SHORT PROBLEM A: From the records, copy word for word the lines starting at the one containing "The height and" and ending at the one containing "click(32, 217)", with both of those lines included. Omit the pictures.

SELECTION:
+++++
Ok, ok – it's not a pure horror movie, we get that. But it's definitely horror adjacent and if the film wasn't so darn good we wouldn't have considered cheekily slotting it into this list. Truth be told, yours truly isn't the biggest comic book/superhero fan out there so when this project was announced, we were quite apathetic. However the trailers looked intriguingly dark and Joaquim Phoenix just looked so bloody haunted in those promo photos that our interest was piqued. Suffice to say, we're bloody glad we went to see it because it's everything the trailer promised and more. It's not an easy watch by any means but the psyhcological nature of it makes it resonate that bit more after the final credits have rolled. It also doesn't really feel like a comic book movie either – it's more a character study of one man's descent into madness and chaos.

From a visual perspective, it's a thing of grim beauty and Todd Phillips creates a world that feels like some sort of dystopian New York City. The main reason that Joker is such a success however is it's lead. Joaquin Phoenix has delivered some accomplished performances in his life. He's played cowardly despot (Gladiator), lonely bachelor (Her) traumatised hitman (You Were Never Really Here) and country music God (Walk the Line) but this is without a doubt, the best thing he has ever done. Ledger received rave reviews (and rightly so) for his version of the Joker but he played him as more of a calculated nihilist. Phoenix's Joker is a different beast. He's more real. Extremely vulnerable, mentally disturbed and completely chaotic. And his physical transformation is startling too. It all ends in wonderfully madcap and brutal fashion too.

Midsommar (Director: Ari Aster)

A couple travels to Sweden to visit a rural hometown's fabled mid-summer festival. What begins as an idyllic retreat quickly devolves into an increasingly violent and bizarre competition at the hands of a pagan cult.
+++++
PROVIDED ENTRIES:

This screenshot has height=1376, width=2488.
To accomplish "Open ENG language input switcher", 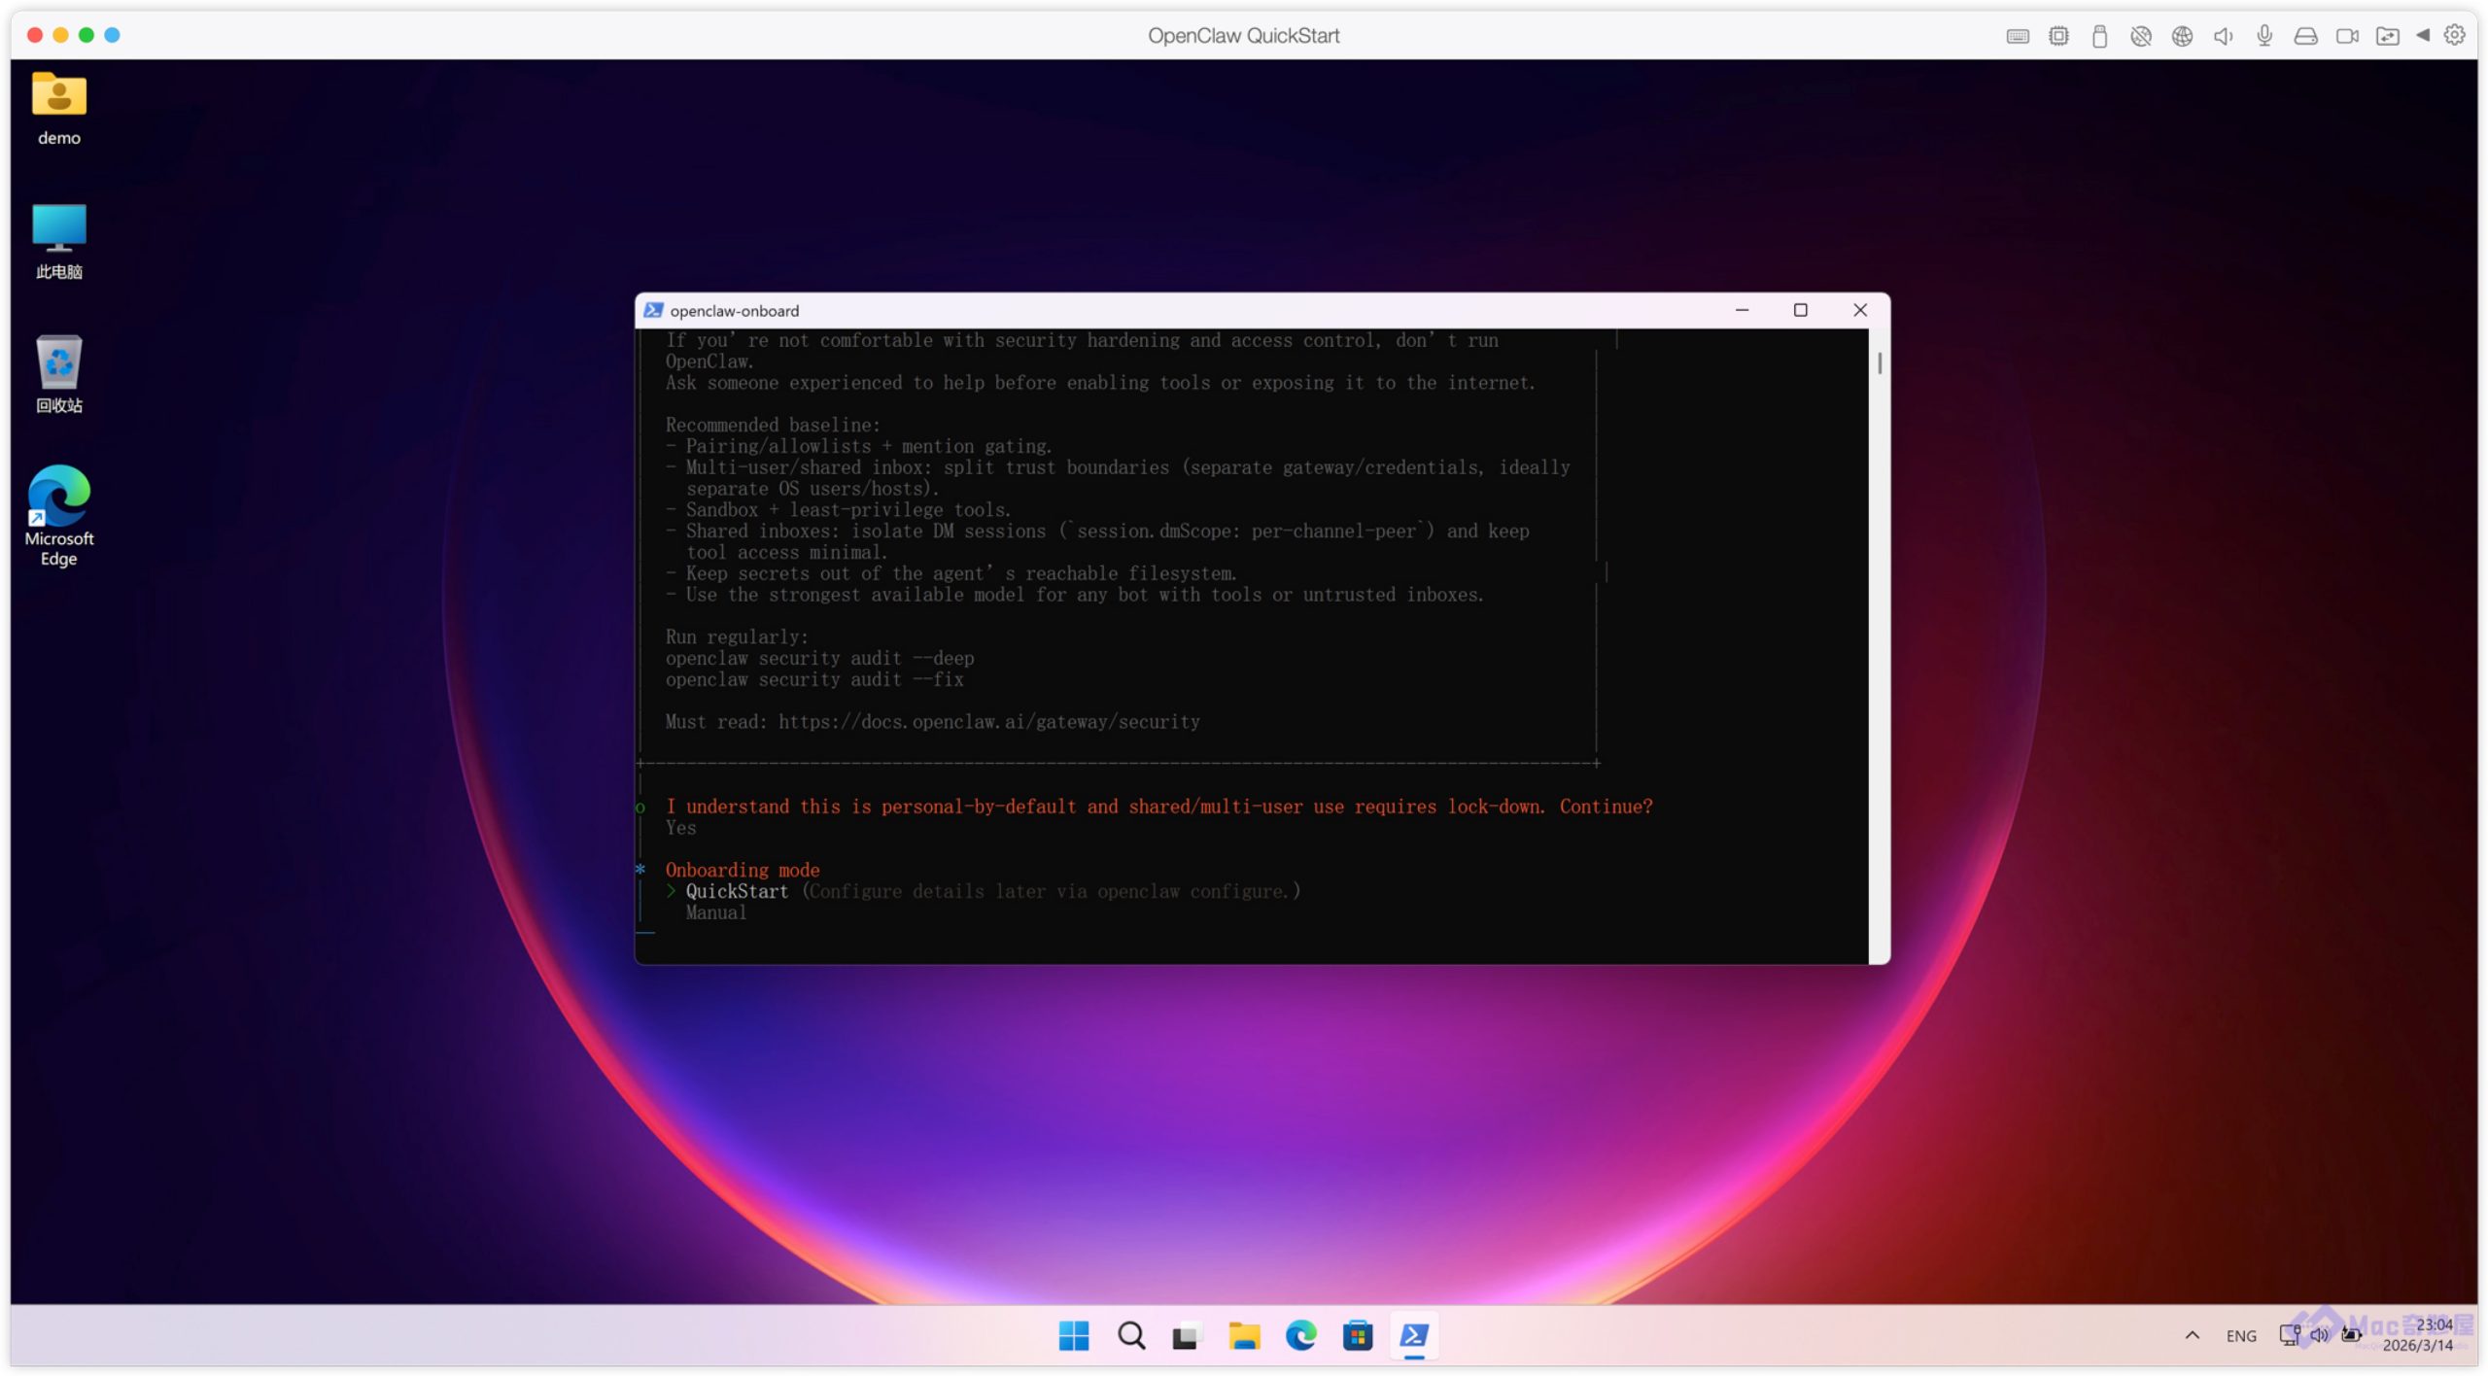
+++++
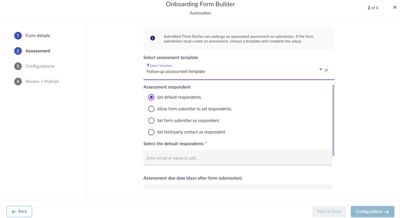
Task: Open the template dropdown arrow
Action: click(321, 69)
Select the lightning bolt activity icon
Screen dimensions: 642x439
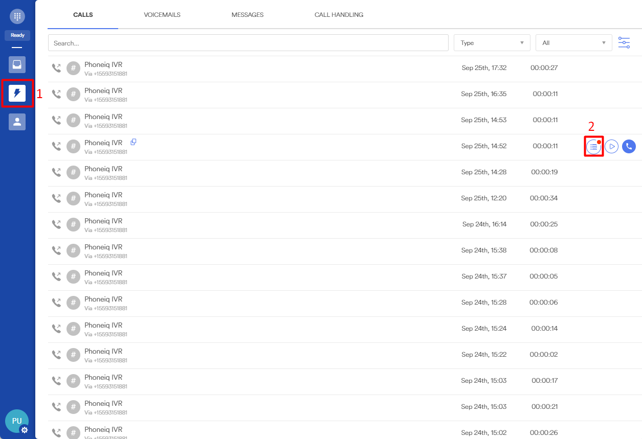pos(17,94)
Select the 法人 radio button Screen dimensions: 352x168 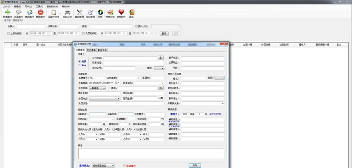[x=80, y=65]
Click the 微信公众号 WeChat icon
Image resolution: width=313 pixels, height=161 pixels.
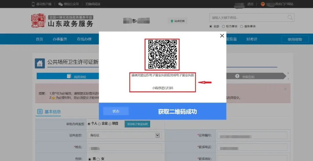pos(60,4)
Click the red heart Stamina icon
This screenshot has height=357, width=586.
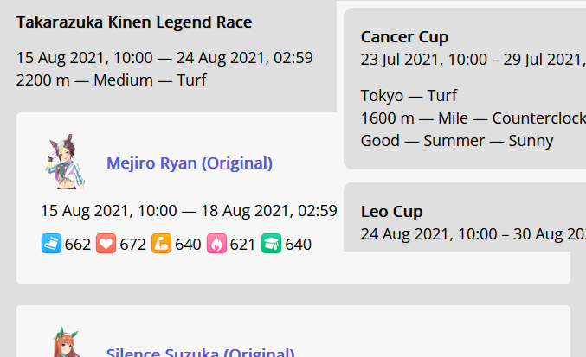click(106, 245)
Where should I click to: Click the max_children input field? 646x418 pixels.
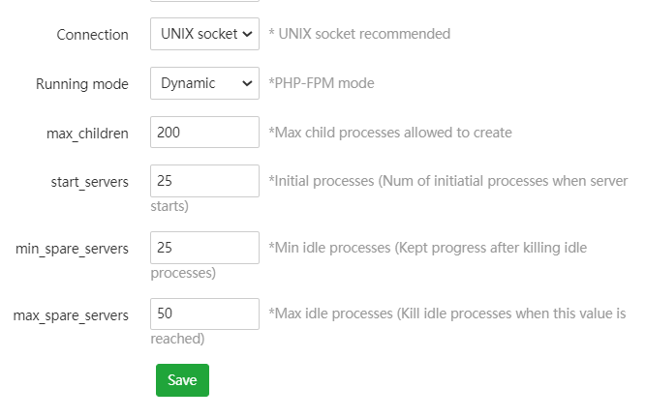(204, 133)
+++++
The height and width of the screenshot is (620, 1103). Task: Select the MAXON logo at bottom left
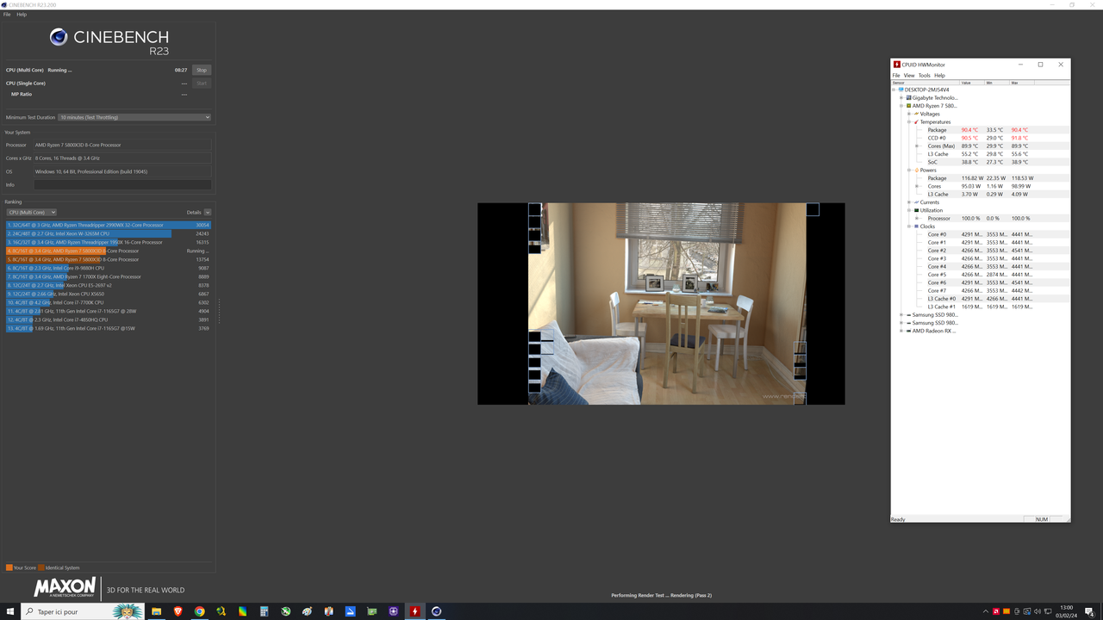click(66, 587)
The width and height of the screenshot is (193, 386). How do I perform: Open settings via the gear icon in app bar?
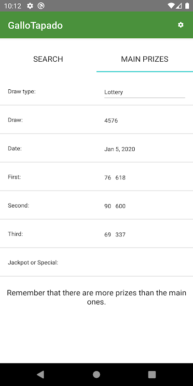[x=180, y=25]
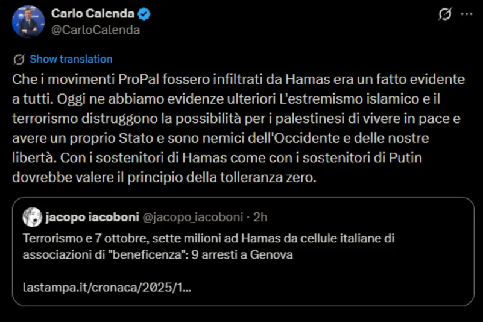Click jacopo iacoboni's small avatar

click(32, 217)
+++++
SHORT PROBLEM B:
Answer these questions from the film text:
(i) In which film did Joaquin Phoenix play a lonely bachelor?
(ii) Which city does the world Todd Phillips creates resemble a dystopian version of?
(iii) To which country does the couple in Midsommar travel?

PROBLEM SOLUTION A:
The height and width of the screenshot is (620, 1103). Task: Select the MAXON logo at bottom left
click(66, 587)
The width and height of the screenshot is (193, 386). How do I perform: Open settings via the gear icon in app bar?
[x=180, y=25]
Click jacopo iacoboni's small avatar

click(32, 217)

PROBLEM SOLUTION B:
(i) Her
(ii) New York City
(iii) Sweden